Çarlık Rusya'nın ağır bürokratik yapısı içinde ezilmiş ve devlet dairesinde mektupları temize çeken katip Akakiy Akakiyeviç’in hikayesi, Palto. Rus insanını aşağıladığı gerekçesi ile Rus ileri gelenlerinin eleştirilerine maruz kalan bu eser aslında Rus toplumunda rütbeli ve “önemli kişi”lerin devlet dairelerindeki kırıcı hiyerarşik çalışma düzenini göz önüne sermiş, ezilen ve yok sayılan memur Akakiy Akakiyeviç’in, onu “mühim kişi” yapacak paltosunu ve sembolik ölümünü işlemiştir. Eserde Palto; sadece bir giysi değil, Akaki’nin var olmak için tutunduğu son umuttur. Biz bu öyküde, sadece Akaki’yi değil, kendi içimizdeki “görülmek istenen” tarafı da buluruz.

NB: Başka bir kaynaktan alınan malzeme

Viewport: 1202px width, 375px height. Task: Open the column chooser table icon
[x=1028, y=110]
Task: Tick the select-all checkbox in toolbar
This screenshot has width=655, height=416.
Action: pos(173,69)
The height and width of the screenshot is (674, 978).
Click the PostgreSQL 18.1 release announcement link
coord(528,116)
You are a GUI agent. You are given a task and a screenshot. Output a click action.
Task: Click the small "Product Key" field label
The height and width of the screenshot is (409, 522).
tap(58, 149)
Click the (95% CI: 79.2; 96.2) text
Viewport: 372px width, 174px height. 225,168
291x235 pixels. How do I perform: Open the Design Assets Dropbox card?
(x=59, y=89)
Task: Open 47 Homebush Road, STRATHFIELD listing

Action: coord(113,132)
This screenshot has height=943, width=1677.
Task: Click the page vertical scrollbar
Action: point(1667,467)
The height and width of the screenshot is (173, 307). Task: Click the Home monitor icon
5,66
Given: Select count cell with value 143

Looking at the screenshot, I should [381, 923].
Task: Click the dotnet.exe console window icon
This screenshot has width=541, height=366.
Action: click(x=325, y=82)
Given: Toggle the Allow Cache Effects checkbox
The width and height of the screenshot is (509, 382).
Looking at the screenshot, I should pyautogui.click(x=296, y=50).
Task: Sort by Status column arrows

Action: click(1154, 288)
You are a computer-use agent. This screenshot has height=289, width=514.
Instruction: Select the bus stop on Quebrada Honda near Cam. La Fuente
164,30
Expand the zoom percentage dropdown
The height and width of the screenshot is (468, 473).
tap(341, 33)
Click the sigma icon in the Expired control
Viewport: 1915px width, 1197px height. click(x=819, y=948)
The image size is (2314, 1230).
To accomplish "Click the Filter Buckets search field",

Edebi eserlerde Gogol’un Palto’suna kadar sadece üstün insan anlatılmaya değer görülürken bu kez ezilen, silik ya da sıradan bir karakter edebiyatın öncelikli bir figürü haline gelmiş ve Gogol bu eser ile bir anlamda öykü türünde de yön değiştirmiştir. Gogolun paltosundan sadece Rus yazarlar değil dünya çapında bir çok yazar derinden etkilenmiş çünkü Gogol’un Akaki Akakiyeviç’i zamanla öykü türünde öncü olup herkesi paltosunun içine almıştır. -Hatta bu değerli paltoyu ilk keşfeden de modern Rus edebiyatının kurucusu A.Puşkin’dir.-
Bu sebeple “Hepimiz Gogol’un paltosundan çıktık.” ifadesi yani Dostoyevski’nin “Hepimiz bir şekilde o paltodan çıktık; çünkü edebiyat insanı ilk kez orada tüm çıplaklığıyla gördü.” sözü ile özellikle Rus edebiyatına yön verdiğini, birçok yazarı etkilediğinin göstergesidir.